BDTI Benchmark Results for the ARM Cortex-A8

Looking for ARM Cortex-A8 benchmark results?  You've come to the right place.

The ARM Cortex-A8 is a licensable microprocessor core that forms the heart of several off-the-shelf processor chips from companies such as Texas Instruments and Freescale. BDTI has implemented two of its signal processing benchmark suites on the ARM Cortex-A8:

  • The BDTI DSP Kernel Benchmarks are a suite of 12 hand-coded assembly language algorithm kernels that measure processor performance on one-dimensional signal processing tasks.  A composite result from the BDTI DSP Kernel Benchmarks is provided in the form of a BDTImark2000 score.
  • The BDTI Video Encoder/Decoder Benchmarks measure processor performance on video encoding and decoding tasks.

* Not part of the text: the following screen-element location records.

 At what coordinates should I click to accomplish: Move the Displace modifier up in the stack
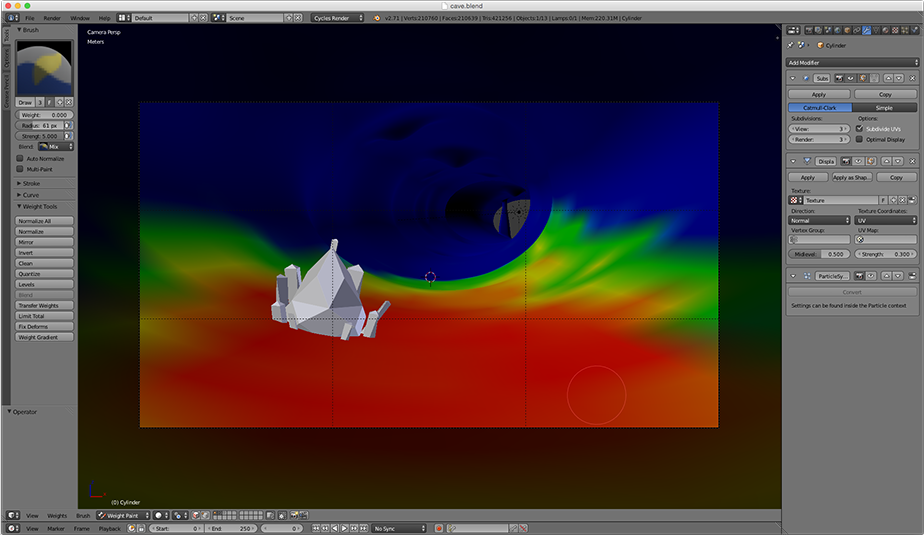[x=887, y=161]
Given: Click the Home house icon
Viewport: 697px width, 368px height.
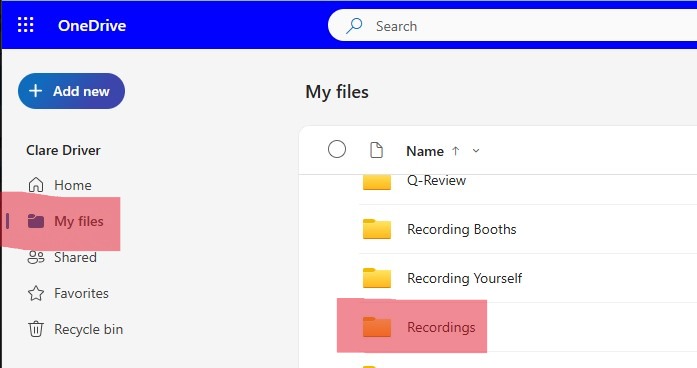Looking at the screenshot, I should tap(36, 185).
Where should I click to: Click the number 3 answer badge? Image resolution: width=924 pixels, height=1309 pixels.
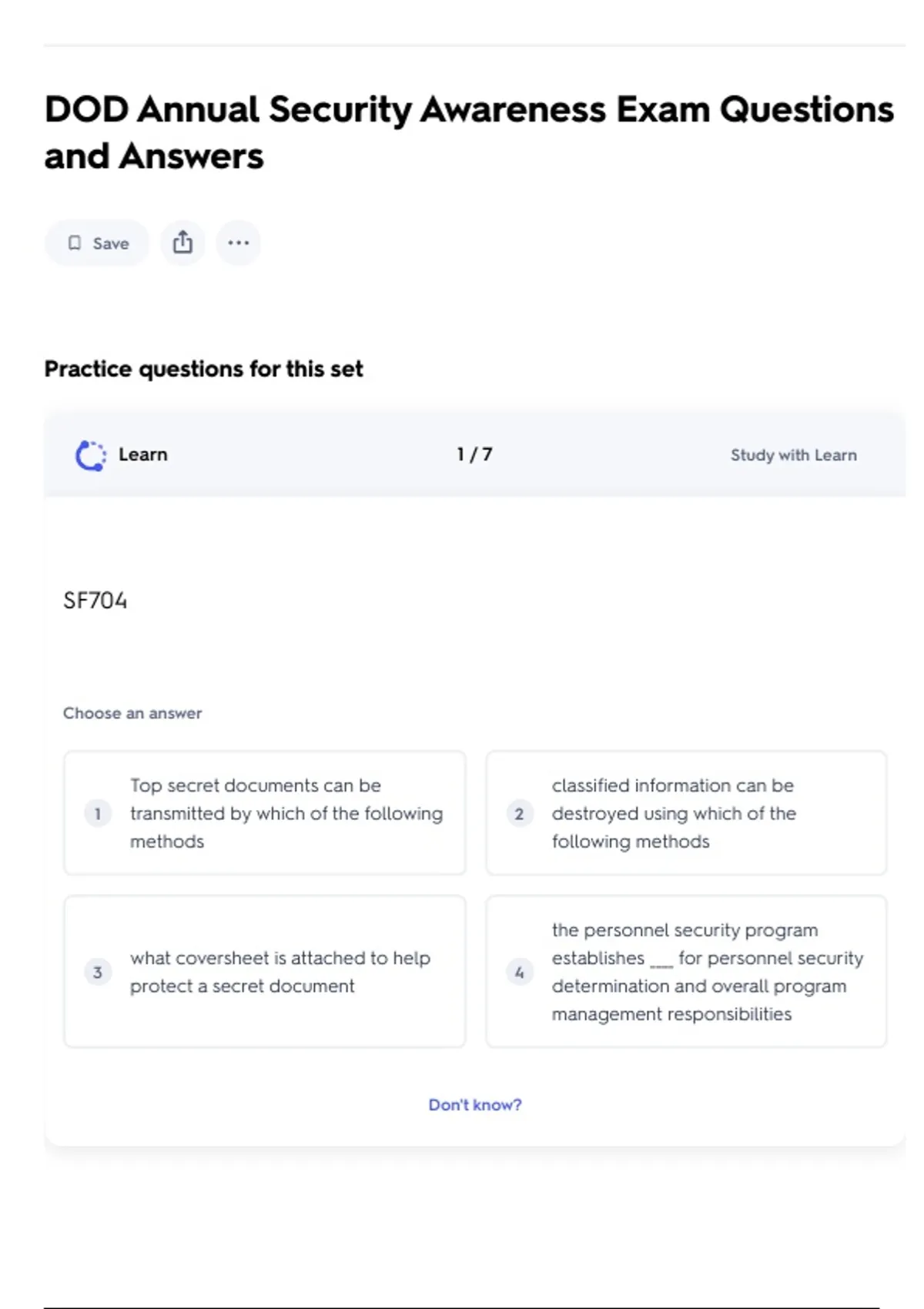[x=98, y=973]
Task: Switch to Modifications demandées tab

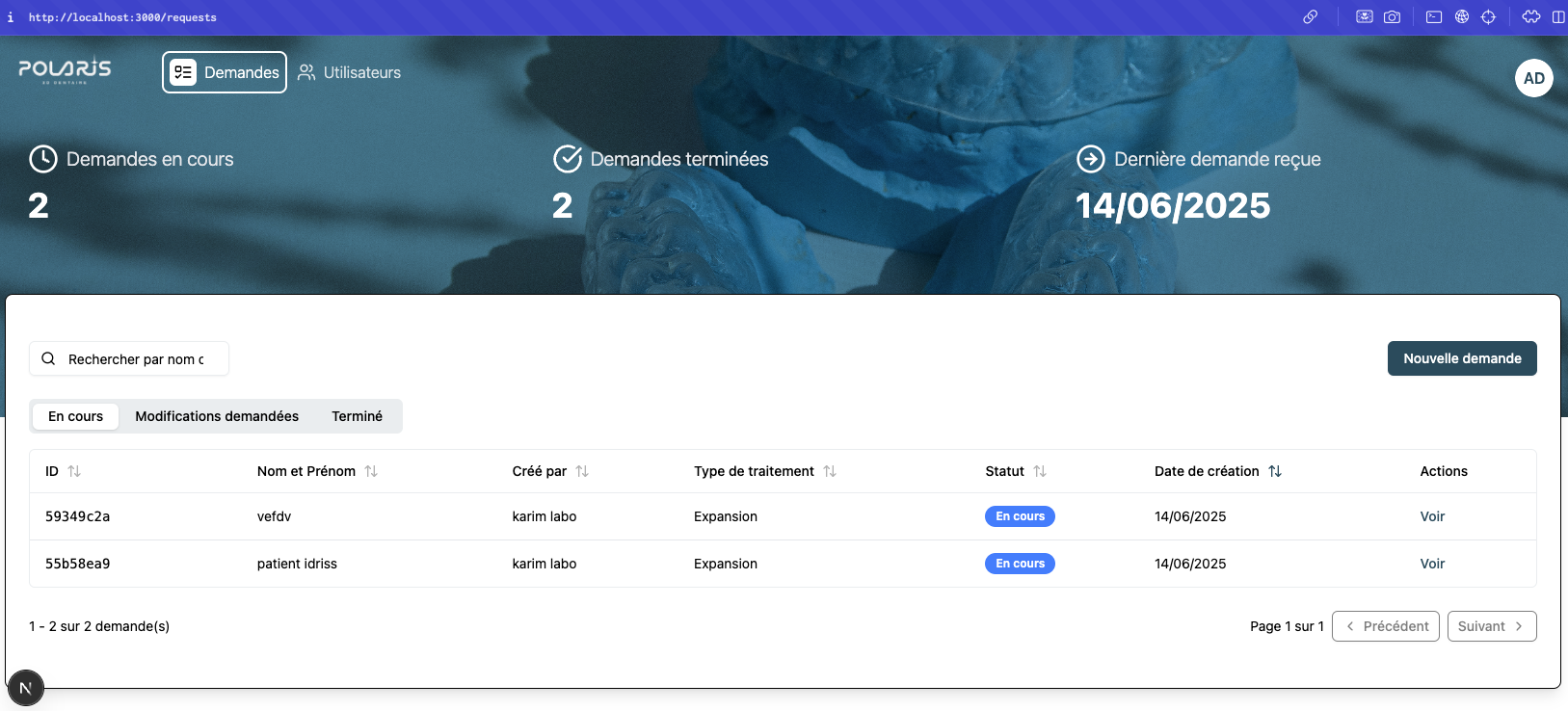Action: tap(217, 416)
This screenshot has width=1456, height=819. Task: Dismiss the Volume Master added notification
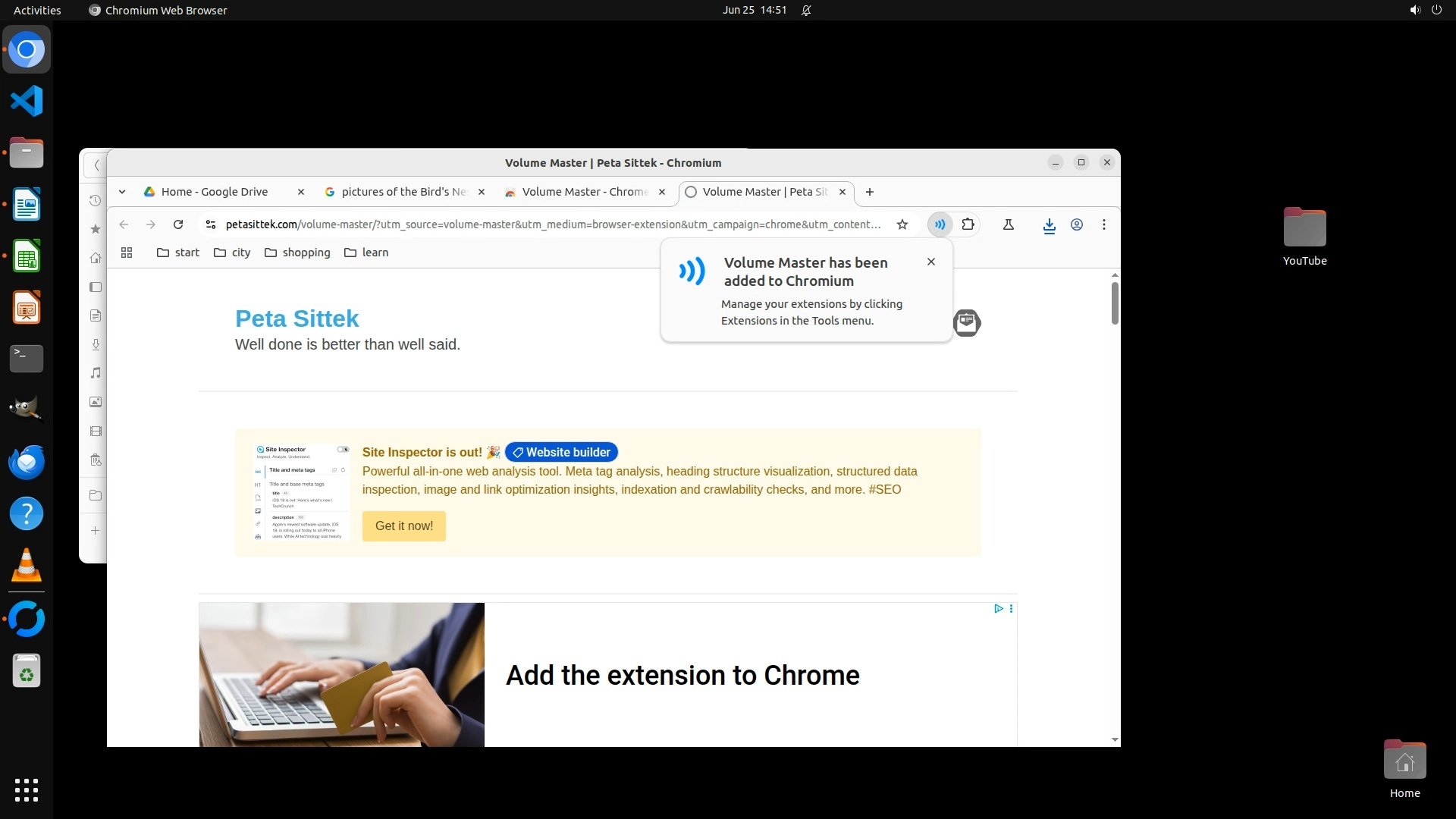click(x=930, y=262)
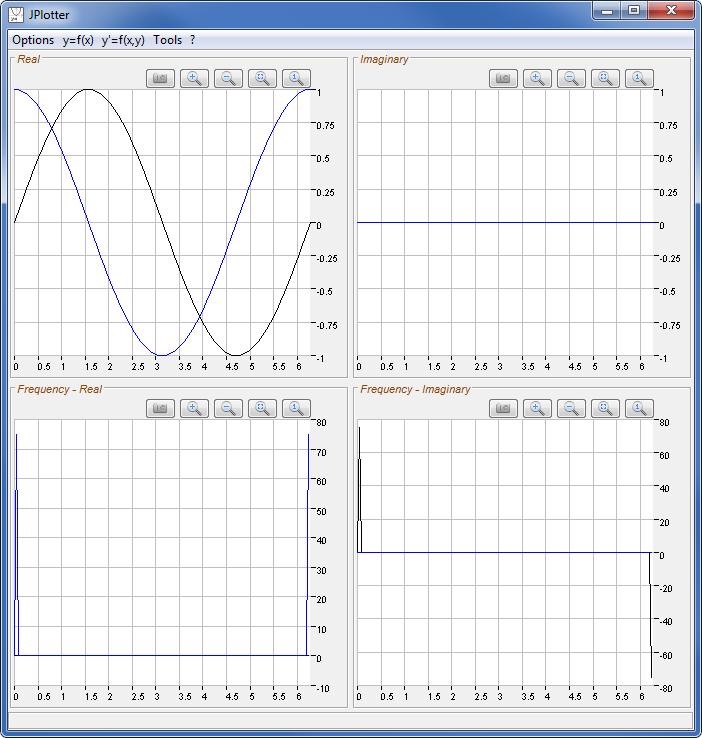The height and width of the screenshot is (738, 702).
Task: Zoom out on the Frequency - Real plot
Action: 229,407
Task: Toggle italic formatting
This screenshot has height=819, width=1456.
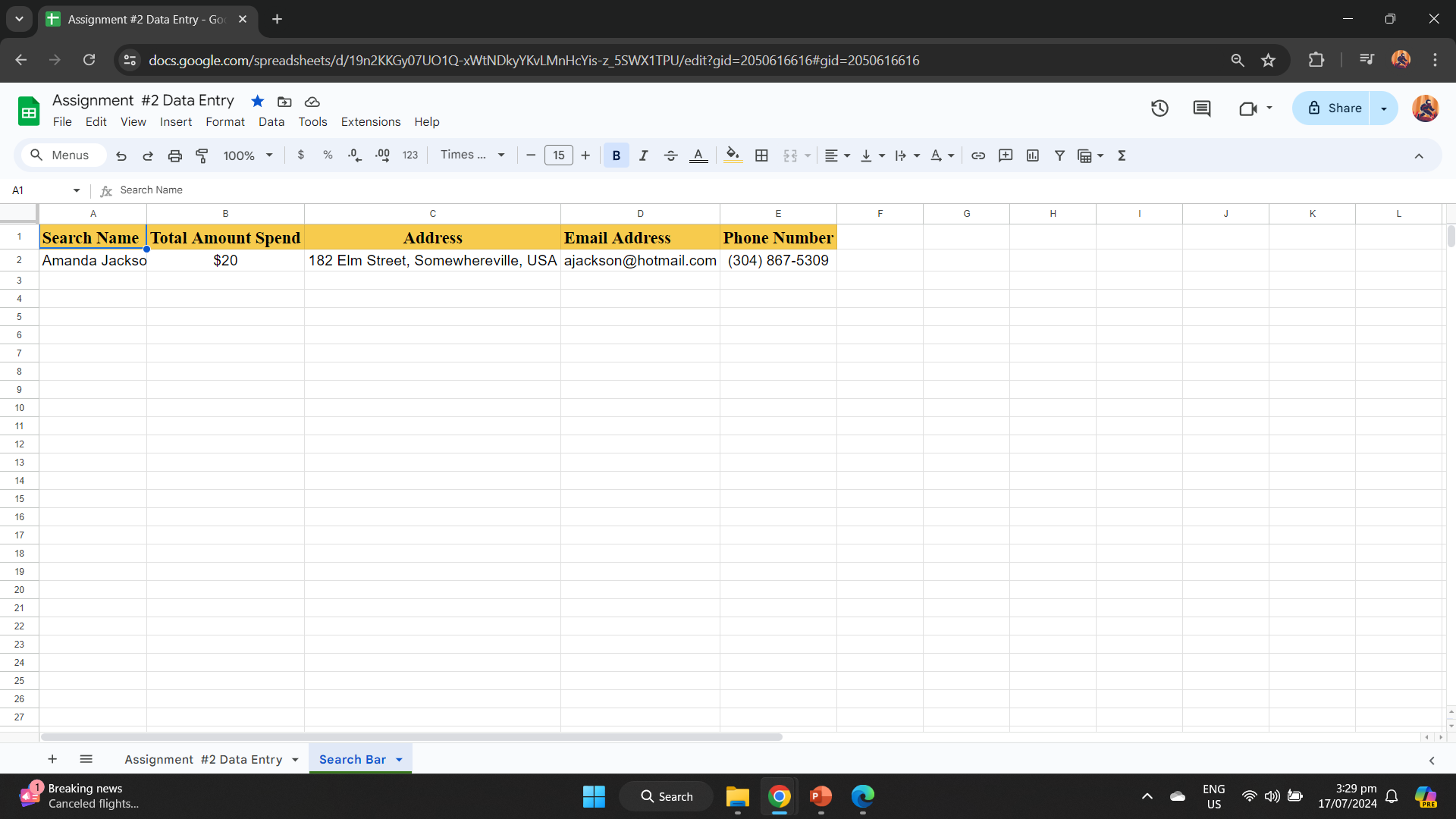Action: tap(643, 155)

Below we present estimated BDTIsimMark2000 results for chips based on the Cortex-A8.  We then discuss the Cortex-A8 core itself in more detail and present BDTImark2000 and BDTI Video Encoder/Decoder Benchmark results for the core itself.

Results for Chips Based on the ARM Cortex-A8

Texas Instruments and Freescale offer a range of chips based on the ARM Cortex-A8  processor core.  Figure 1 presents estimated BDTIsimMark2000 results for a number of these devices with varying clock speeds:

Figure 1: Estimated BDTIsimMark2000 results for chips based on the ARM Cortex-A8 core.

The results reported in Figure 1 are estimates of BDTIsimMark2000 scores for the chips listed.  Because BDTI has not actually measured these results running on the given hardware the results shown are referred to as BDTIsimMark2000 scores (rather than BDTmark2000 scores.  The results are comparable with other BDTIsimMark2000 results for chips.  However, these results should not be directly compared with BDTIsimMark2000 results for licensable cores because the benchmarking conditions (and thus device clock speeds) may differ as discussed below.  Please see the BDTIMark2000 page for a discussion of BDTIsimMark2000 vs. BDTIMark2000.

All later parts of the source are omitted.